Loading report without access to the original dataframe
Missing functionality
Proposed feature
I am computing the profiles of several hundreds of csv files. These files are not changing anytime soon and accessing is a little bit cumbersome. In this context, saving a profile via the dump() method is ideal for caching. That said, it seems to me that I need the original dataframe when using the load() or loads() methods, which is cumbersome. Would it be possible to load the profile report without the need of the original dataset file?
Alternatives considered
Loading a binary report without the need of the original dataset. Additional context
Should be (made) possible. @psorianom are you interested in trying to contribute a PR?
Yes of course! I will look into it and propose a PR.
I see that currently we are able to dump and load profile reports without needing the dataframe. But its not possible to use the loaded profile to be used in compare method.
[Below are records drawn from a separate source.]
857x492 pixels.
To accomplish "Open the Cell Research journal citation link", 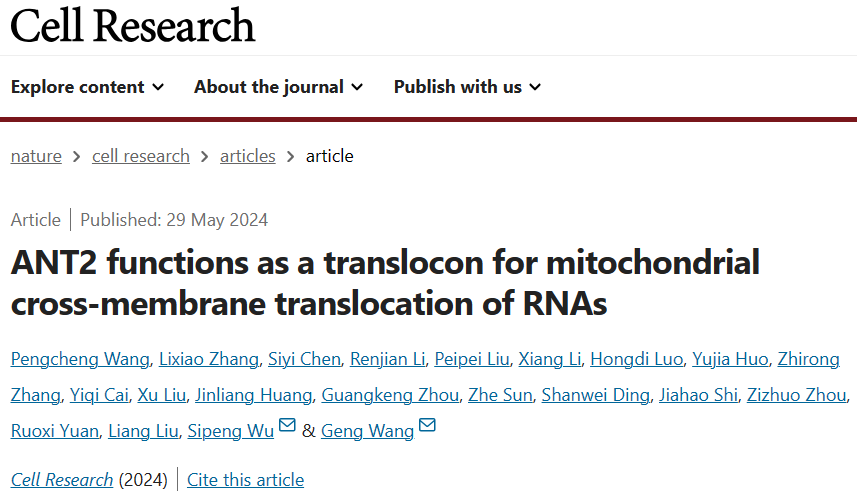I will click(62, 480).

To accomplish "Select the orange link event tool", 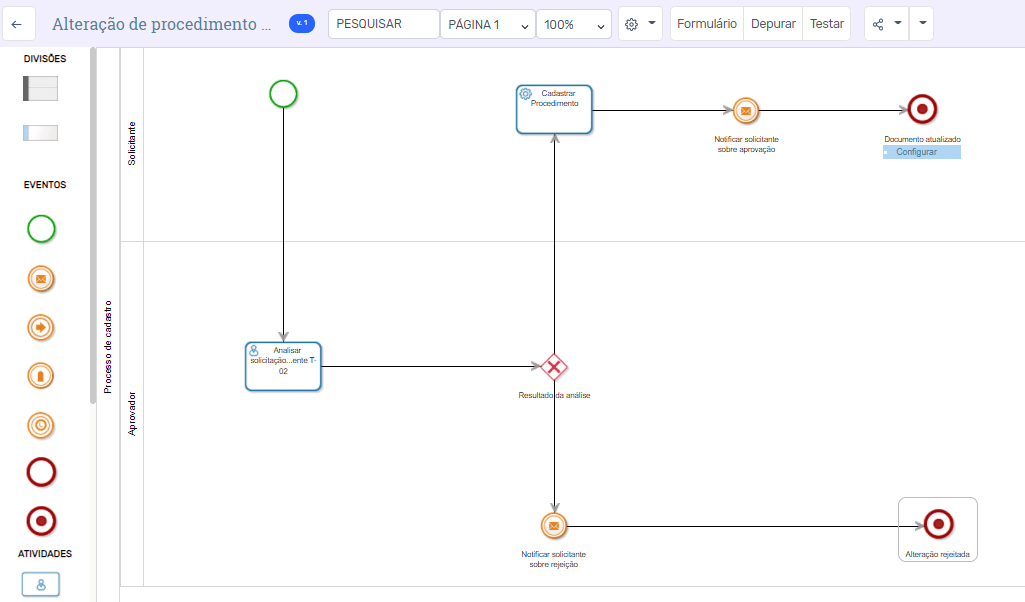I will coord(40,327).
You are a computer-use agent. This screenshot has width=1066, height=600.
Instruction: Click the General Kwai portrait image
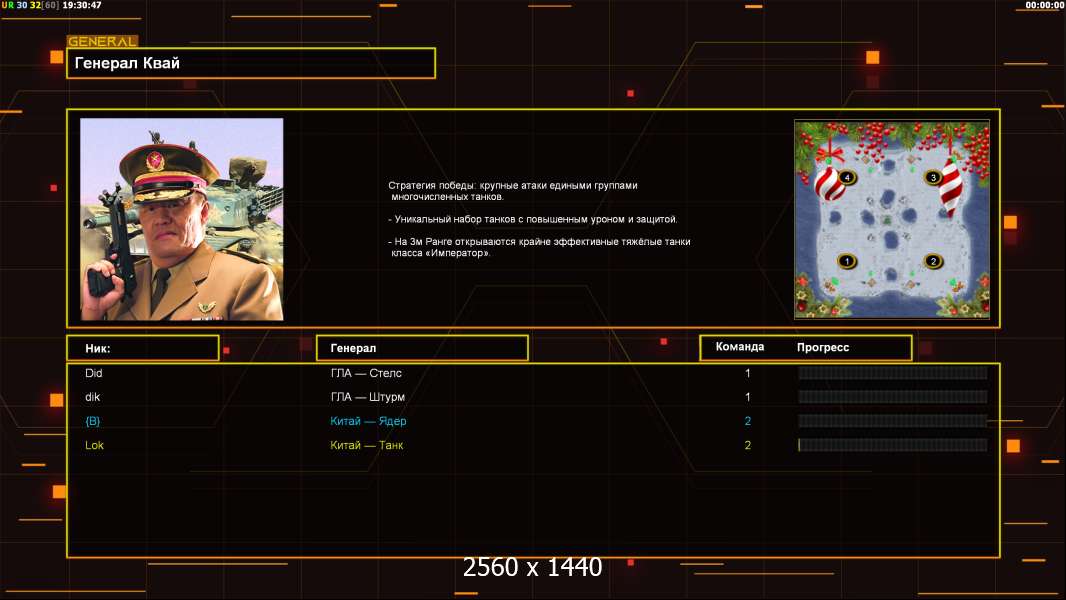181,219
i am dumping last month profile and comparing with this months profile. This months profile have the dataframe, but last months loaded profile doesnt have dataframe . Can we compare without dataframe? Any alternatives? please advice..
getting below error:
compare_reports.py in validate_reports(reports, configs) 185 is_df_available = [r.df is not None for r in reports] # type: ignore 186 if not all(is_df_available): --> 187 raise ValueError("Reports where not initialized with a DataFrame.") 188 189 if isinstance(reports[0], ProfileReport):
ValueError: Reports where not initialized with a DataFrame.
@sbrugman , @psorianom